[Excerpt] The generic Central American shopping mall is an air-conditioned ark of plate glass and aluminum, tightly sealed against the city's boiling sea of poverty. Inside, scrubbed and suspicious cafeteria employees serve up expensive meals on orange trays. My lunch companion today is a young labor rights activist, in a country where military death squads run by big business have murdered thousands of union members. Currently a student of labor law, he has risked life and limb for the cause of international solidarity.

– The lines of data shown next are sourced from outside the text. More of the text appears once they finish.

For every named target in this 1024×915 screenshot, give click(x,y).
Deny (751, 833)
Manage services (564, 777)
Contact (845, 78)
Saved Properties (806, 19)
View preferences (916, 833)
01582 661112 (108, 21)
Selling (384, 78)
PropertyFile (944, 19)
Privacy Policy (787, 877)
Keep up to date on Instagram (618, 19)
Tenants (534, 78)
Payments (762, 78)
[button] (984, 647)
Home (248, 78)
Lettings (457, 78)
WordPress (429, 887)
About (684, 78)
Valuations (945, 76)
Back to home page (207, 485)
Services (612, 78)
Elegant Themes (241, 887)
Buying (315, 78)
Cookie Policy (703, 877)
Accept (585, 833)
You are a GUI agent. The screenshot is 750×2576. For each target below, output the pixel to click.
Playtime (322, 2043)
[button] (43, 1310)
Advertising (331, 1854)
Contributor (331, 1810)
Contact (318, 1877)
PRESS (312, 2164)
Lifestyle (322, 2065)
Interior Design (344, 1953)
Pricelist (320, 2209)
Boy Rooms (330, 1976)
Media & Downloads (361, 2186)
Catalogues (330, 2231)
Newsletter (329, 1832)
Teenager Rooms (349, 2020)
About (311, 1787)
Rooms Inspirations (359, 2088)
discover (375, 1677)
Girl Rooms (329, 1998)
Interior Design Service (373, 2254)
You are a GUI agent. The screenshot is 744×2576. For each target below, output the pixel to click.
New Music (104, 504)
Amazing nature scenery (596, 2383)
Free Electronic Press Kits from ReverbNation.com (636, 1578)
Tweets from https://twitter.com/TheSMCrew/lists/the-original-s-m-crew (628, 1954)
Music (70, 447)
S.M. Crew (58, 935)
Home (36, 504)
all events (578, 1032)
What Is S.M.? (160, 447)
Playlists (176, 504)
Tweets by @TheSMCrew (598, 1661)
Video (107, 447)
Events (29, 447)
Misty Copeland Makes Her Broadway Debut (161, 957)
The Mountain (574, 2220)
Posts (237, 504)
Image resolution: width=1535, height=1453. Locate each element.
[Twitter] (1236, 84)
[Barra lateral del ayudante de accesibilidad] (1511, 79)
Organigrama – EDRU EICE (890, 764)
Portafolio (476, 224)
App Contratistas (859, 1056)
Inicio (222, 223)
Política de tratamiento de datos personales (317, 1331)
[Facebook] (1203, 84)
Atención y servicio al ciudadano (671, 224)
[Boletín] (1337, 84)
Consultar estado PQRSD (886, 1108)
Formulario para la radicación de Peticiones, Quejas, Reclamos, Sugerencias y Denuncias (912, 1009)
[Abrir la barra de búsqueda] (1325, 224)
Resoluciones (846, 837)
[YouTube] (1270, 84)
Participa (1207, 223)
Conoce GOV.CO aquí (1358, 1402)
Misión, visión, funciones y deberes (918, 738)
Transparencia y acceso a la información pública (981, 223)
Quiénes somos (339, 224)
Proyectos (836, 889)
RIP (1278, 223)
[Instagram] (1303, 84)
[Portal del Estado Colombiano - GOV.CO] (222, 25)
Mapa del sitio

It is the rule in this region of the world —much more so than in the U.S. — that to take on the boss is to play with your life. A couple years ago, he says, as I left work downtown, a truck pulled up behind me. Three guys in civilian clothes jumped out, forced me into my car, and made me to crouch down on my hands and knees. They were hitting me with their pistols and swearing at me. I was swearing back at them, to provoke them. I wanted them to kill me right there, not take me some place for torture. He has also witnessed how U.S. labor is in the cross hairs. Incredulously, he describes being clubbed by the Los Angeles police at a Justice for Janitors rally. I couldn't believe it — I didnt know the police were allowed to do that in the United States! he exclaims.

Like other labor activists throughout the Americas, he is hoping that U.S. unions will invest more in strategic international campaigns. This, to him, is the key to saving lives, jobs, and living standards. His question is urgent: How are we going to link workers' struggles from country to country?